Encontrar trabajo cada vez resulta más difícil para todos, pero especialmente para los gordos y los feos. Lo ha denunciado un portavoz de la Fundación por los Derechos Humanos y no hay argumento alguno para dudar de que es verdad. Uno envía currículos, busca enchufes y acude a entrevistas de selección, pero si no presenta un tipo esbelto y un careto guapo, puede darse por jodido.
El aspecto es lo que vende, y no sólo cuando se trata de presentadores de televisión ni de exhibidores de modelos de chaquetas que luego no hay dios quien ponga. La sociedad que nos ha tocado lidiar de justicia social se preocupa poco y de igualdad, nada. El mundo es de los agraciados por los cánones estéticos de la época y los caprichos de los creadores de moda empeñados en que renovemos el vestuario tres veces cada temporada. Claro que si echamos la vista atrás en el tiempo comprobaremos que esto no es tan nuevo como parece ni muchísimo menos un invento del coyuntural pijerío reinante.

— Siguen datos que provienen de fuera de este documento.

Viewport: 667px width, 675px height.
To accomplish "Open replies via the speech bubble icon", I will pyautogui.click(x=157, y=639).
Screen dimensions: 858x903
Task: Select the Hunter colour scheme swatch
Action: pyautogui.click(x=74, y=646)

Hace bastantes años ya se entonaba una canción, tontorra como ella sola, que ordenaba morirse a los feos, como si fuesen culpables. Hay feos que lo sobrellevan bien, como uno que se anuncia en el rastro con un cartel en el que exhibe su condición como garantía para la mujer que cargue con él de que, siendo tan poco atractivo, ninguna otra se lo levantará. Incluso hay ilusos que intentan que nos creamos que el hombre, al igual que el oso, cuanto más feo es más hermoso, cosa que las mujeres sospecho por experiencia que no comparten, y los empleadores, menos.
Altos, guapos, flacos, y de preferencia rubios, son sin duda los privilegiados de una fortuna que no tiene en cuenta ni ideas políticas igualitarias de derechos ni nada que se le parezca. El que aporte estas condiciones físicas tiene más posibilidades de triunfar aunque luego no sepa dar un palo al agua ni sus conocimientos sean los deseables, pero ese es otro cantar que el cultivo a la imagen acabará pagando a tocateja.